MySQL's query optimizer chooses between available access paths — index range scans, index lookups, full table scans — based on cost estimates. When the optimizer picks a full table scan over an existing index, or picks the wrong index, queries slow dramatically. This is not a bug in the index; it is a signal about the query, the data distribution, or the statistics.

Impact

A missed index on a large table turns a millisecond lookup into a seconds-long full scan. On a busy server, full-table-scan queries accumulate open connections and I/O bandwidth, starving other queries.
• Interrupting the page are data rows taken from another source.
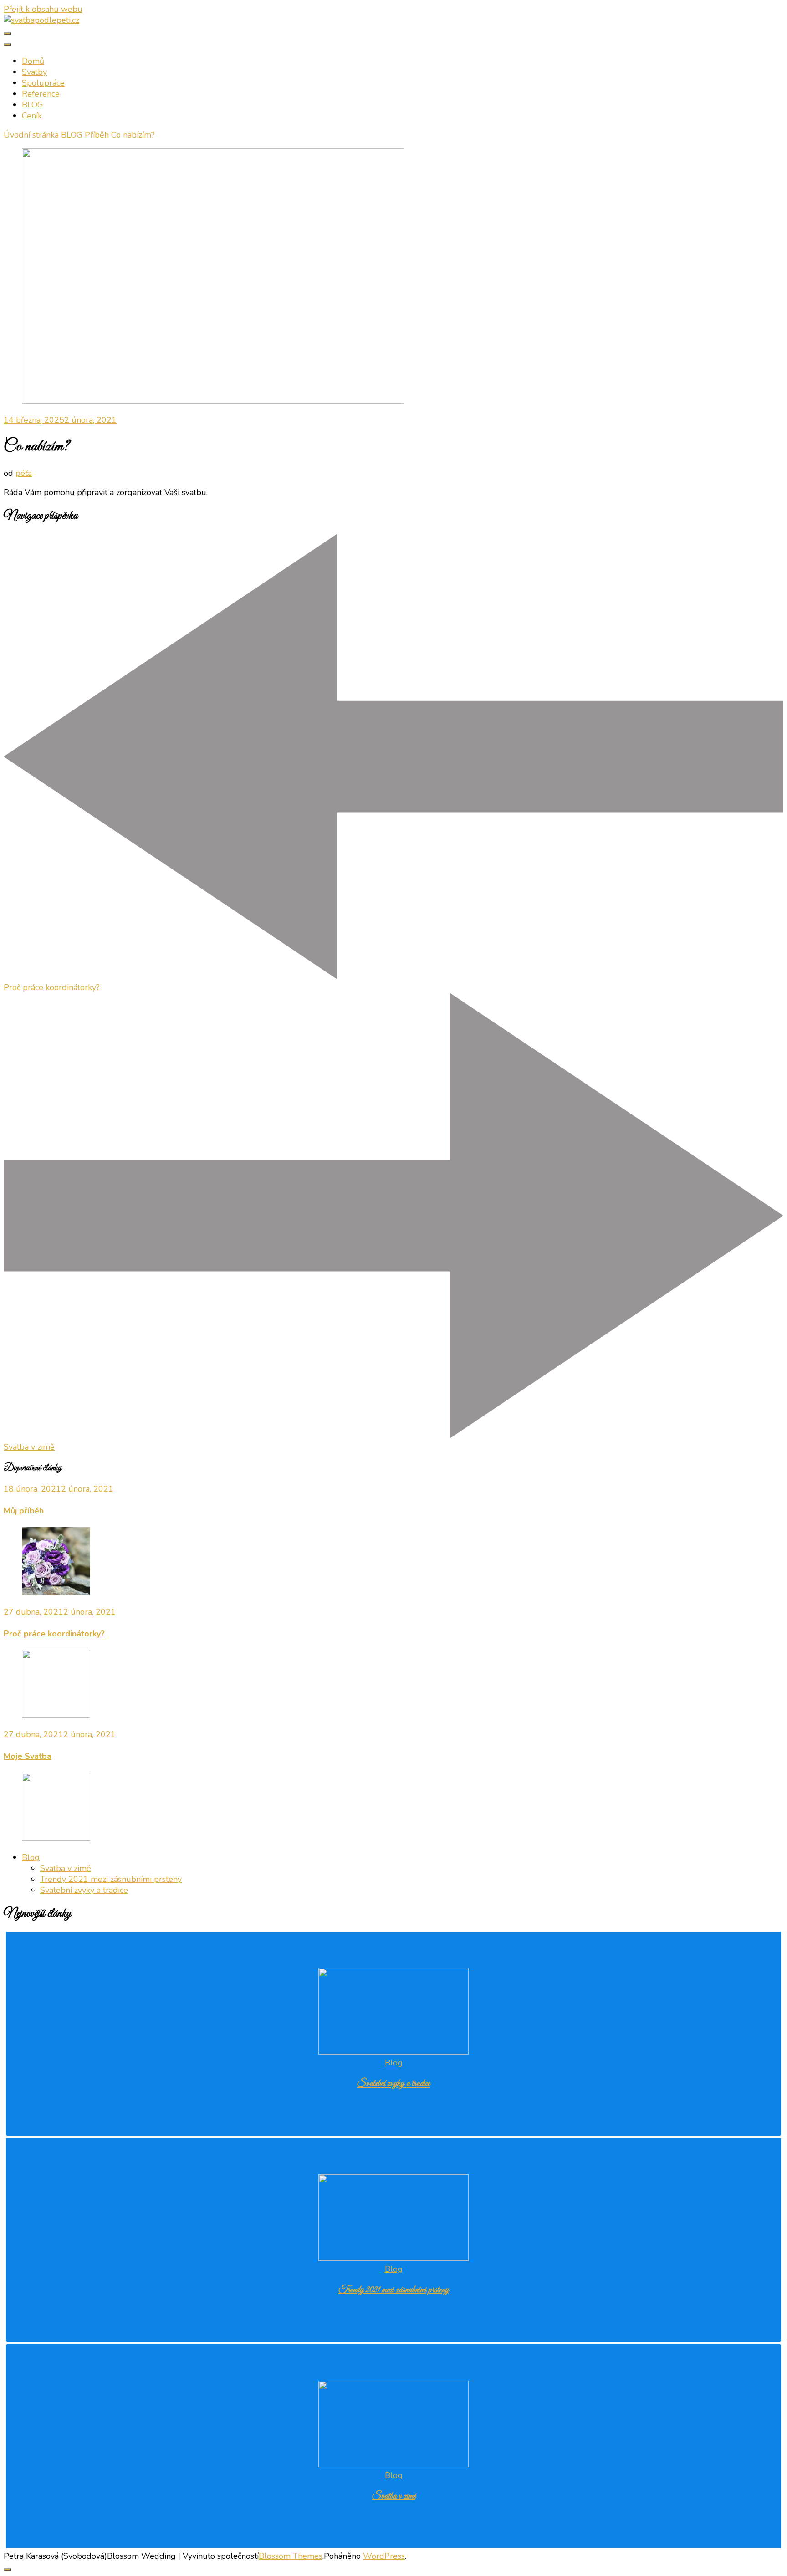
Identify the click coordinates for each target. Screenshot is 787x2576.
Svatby (34, 71)
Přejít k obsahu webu (43, 9)
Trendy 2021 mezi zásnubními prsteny (111, 1879)
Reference (41, 93)
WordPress (384, 2555)
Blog (31, 1857)
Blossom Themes (290, 2555)
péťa (23, 473)
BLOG (32, 104)
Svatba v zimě (65, 1868)
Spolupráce (43, 82)
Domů (33, 61)
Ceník (32, 115)
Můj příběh (24, 1510)
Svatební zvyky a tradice (84, 1890)
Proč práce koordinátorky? (54, 1633)
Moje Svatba (27, 1756)
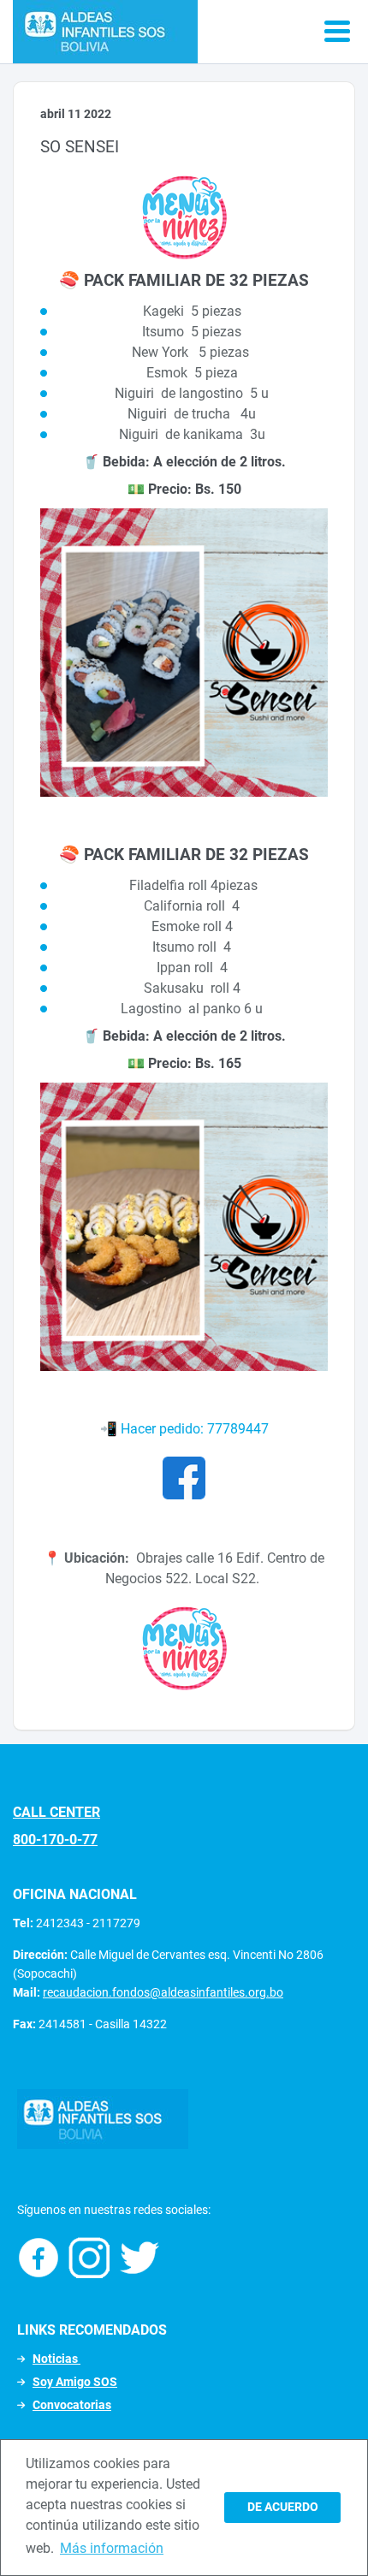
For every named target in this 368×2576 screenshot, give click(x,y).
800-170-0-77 (55, 1839)
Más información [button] (111, 2548)
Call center (56, 1812)
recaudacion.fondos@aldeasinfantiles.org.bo (163, 1992)
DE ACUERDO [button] (282, 2507)
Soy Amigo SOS (75, 2382)
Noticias (56, 2358)
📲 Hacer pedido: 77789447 (184, 1429)
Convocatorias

Writes to the table slow because InnoDB buffer pool pages are evicted by scan pages flooding the pool, destroying cache hit ratio.

Common Causes

  1. Type mismatch in the WHERE predicate: comparing a string column to an integer (or vice versa) forces a cast on every row, making the index unusable
  2. Function applied to the indexed column: WHERE YEAR(created_at) = 2024 — the index is on created_at but the optimizer cannot use it for a function result
  3. Leading column of composite index not present in WHERE: an index on (a, b, c) is not used for WHERE b = 1 because a is not constrained
  4. Low cardinality estimate: if the optimizer estimates the index will return > 30% of rows, a full scan is cheaper (this estimate can be wrong if ANALYZE TABLE has not been run recently)
  5. LIKE with a leading wildcard: WHERE name LIKE '%smith' cannot use a B-tree index; only LIKE 'smith%' can
  6. OR across different indexed columns: WHERE a = 1 OR b = 2 without an index_merge or the right composite index
  7. != / NOT IN / NOT LIKE: InnoDB cannot efficiently bound a range for these operators; they typically cause full scans
  8. Index statistics are stale: SHOW INDEX FROM table shows low Cardinality relative to actual data because ANALYZE TABLE has not run since a large data change
  9. Small table: the optimizer correctly determines a full scan is cheaper than a B-tree traversal for tables that fit in a handful of pages
  10. Index on a column with heavy NULL values: a plain index is usable but the optimizer may underestimate cardinality on NULL-heavy columns

Troubleshooting and Resolution Steps

  1. Run EXPLAIN on the slow query:

    EXPLAIN SELECT * FROM orders WHERE customer_id = 42 ORDER BY created_at DESC LIMIT 10;
    

    Key columns to inspect:

    • type: ALL = full table scan (bad for large tables); ref, range, index = uses an index
    • key: which index was actually chosen (NULL means no index used)
    • possible_keys: indexes the optimizer considered
    • rows: estimated rows to be examined
    • Extra: look for Using filesort, Using temporary, Using index condition, Using where
  2. Use EXPLAIN FORMAT=TREE or EXPLAIN ANALYZE (MySQL 8.0+) for more detail:

    EXPLAIN ANALYZE SELECT * FROM orders WHERE customer_id = 42 ORDER BY created_at DESC LIMIT 10;
    

    EXPLAIN ANALYZE actually runs the query and shows actual vs. estimated row counts, revealing cases where statistics are wrong.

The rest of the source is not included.